Oh man, can't say much now because if I do there will be tears and they've seen enough of that from me here at work...but just wanted to let you know we're still thinking of you and sending love and light your way. It's tough, I know. Stay strong.
Jennifer


Ginger's walks are very improtant to her too, so I am so glad you are still taking Toqua and she is so willing to go.

Sending a big cyber hug to you and Toqua:)

Cheryl & Ginger
Cheryl & Ginger caf0208@aol.com


Dear Jessi

I know that border collie stare so well. I want to let you know that Bonnie and I are thinking of you and Toqua at this so very difficult time. Something the vet used to say to me about Riley when he was low - that they just dont know they are so sick, they just keep on going - that tail wagging is a good indicator.
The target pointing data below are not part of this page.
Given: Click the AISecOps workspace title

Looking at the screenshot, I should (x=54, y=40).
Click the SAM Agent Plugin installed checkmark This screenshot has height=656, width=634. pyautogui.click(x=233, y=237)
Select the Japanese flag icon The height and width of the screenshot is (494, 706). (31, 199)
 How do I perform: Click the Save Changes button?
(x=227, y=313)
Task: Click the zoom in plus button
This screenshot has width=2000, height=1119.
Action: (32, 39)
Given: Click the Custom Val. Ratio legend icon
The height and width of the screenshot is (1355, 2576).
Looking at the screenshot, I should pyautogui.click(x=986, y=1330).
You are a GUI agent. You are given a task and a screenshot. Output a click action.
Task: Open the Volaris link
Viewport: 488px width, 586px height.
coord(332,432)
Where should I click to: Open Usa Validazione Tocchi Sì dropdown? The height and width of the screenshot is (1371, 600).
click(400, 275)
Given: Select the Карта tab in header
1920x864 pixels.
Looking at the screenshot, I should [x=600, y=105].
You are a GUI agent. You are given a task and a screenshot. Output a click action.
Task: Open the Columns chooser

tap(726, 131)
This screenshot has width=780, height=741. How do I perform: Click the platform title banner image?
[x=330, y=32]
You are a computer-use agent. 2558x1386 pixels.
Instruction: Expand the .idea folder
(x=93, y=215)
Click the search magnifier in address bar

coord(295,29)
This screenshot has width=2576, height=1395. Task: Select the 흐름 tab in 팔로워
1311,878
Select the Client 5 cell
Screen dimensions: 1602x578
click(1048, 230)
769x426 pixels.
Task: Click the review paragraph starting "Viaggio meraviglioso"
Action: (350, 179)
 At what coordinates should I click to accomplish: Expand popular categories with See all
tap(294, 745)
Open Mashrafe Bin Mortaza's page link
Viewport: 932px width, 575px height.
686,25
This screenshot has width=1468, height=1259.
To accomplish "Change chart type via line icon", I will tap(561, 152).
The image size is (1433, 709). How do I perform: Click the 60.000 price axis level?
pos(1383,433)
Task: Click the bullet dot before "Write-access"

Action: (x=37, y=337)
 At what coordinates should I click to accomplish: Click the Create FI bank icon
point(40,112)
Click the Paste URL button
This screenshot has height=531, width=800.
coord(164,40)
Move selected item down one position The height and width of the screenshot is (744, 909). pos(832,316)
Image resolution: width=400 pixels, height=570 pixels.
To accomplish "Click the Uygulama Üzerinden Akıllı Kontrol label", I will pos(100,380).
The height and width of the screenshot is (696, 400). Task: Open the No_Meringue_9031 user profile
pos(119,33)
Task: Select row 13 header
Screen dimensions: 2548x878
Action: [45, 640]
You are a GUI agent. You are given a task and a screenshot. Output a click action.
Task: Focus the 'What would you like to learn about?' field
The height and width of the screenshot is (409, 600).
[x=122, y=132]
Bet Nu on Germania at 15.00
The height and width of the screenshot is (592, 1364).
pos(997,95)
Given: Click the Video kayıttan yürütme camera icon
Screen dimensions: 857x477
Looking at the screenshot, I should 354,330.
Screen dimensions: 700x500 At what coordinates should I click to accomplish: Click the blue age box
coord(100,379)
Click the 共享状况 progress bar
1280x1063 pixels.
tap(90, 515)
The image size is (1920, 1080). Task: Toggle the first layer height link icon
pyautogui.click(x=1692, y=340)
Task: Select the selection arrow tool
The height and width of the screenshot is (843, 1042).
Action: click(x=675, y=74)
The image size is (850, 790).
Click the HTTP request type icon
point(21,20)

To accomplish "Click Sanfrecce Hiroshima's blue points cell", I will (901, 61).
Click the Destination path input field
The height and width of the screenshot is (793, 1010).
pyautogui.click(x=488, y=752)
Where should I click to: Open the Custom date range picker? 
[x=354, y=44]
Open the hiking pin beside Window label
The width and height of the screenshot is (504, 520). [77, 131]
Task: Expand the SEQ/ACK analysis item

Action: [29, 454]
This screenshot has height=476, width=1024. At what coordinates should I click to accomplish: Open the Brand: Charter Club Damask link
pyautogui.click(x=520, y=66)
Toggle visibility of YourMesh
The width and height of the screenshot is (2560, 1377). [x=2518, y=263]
Take care Jessi and Toqua - sending prayers across the waves.

Silka & Bonnie

Silka Melbourne Australia


Still thinking of you and hoping you are OK, and that Toqua remains comfortable.
Jennifer


Hi all.

Toqua's belly is still swollen, but up until now she has been able to deal with it. Today she is very "low". We are experiencing warmer weather the past few days and it is not what Toqua needs. She has become very sluggish; she has hardly moved all day. we installed our AC unit today hoping that keeping the house cool will help her. I think the heat may be her demise. She can't handle it. And we have yet to see the full wrath of summer.

Today is also the first day she has had no desire to go for a walk. We got across the road and about 50 ft across the field and she just laid down and wouldn't get up! I had to pull her back home, it was hard to keep her moving but I had to get her home. She seems to have lost that fire in her eyes. Hoping this is just a low day, but I don't know. During other "low" times she has always wanted to go for a walk. Not today. I am terrified that this is it for her. I am just thankful that I am here with her.

I'll let you all know how we make out.

Jessi & Toqua
Jessi BC


Aw Toqua....I'm still thinking of you and keeping you in my thoughts and prayers. Hopefully like you said this is just a low day combined with the heat. Do you have AC or a good fan to put down for her?

Again, thoughts, prayers and healing vibes coming her way.
Johnny & Tessy
Johnny


Dear Jessi -- hoping that this is just a low day for Toqua and for you. Maybe the AC will be just what she needs. I'll keep you in my thoughts and prayers.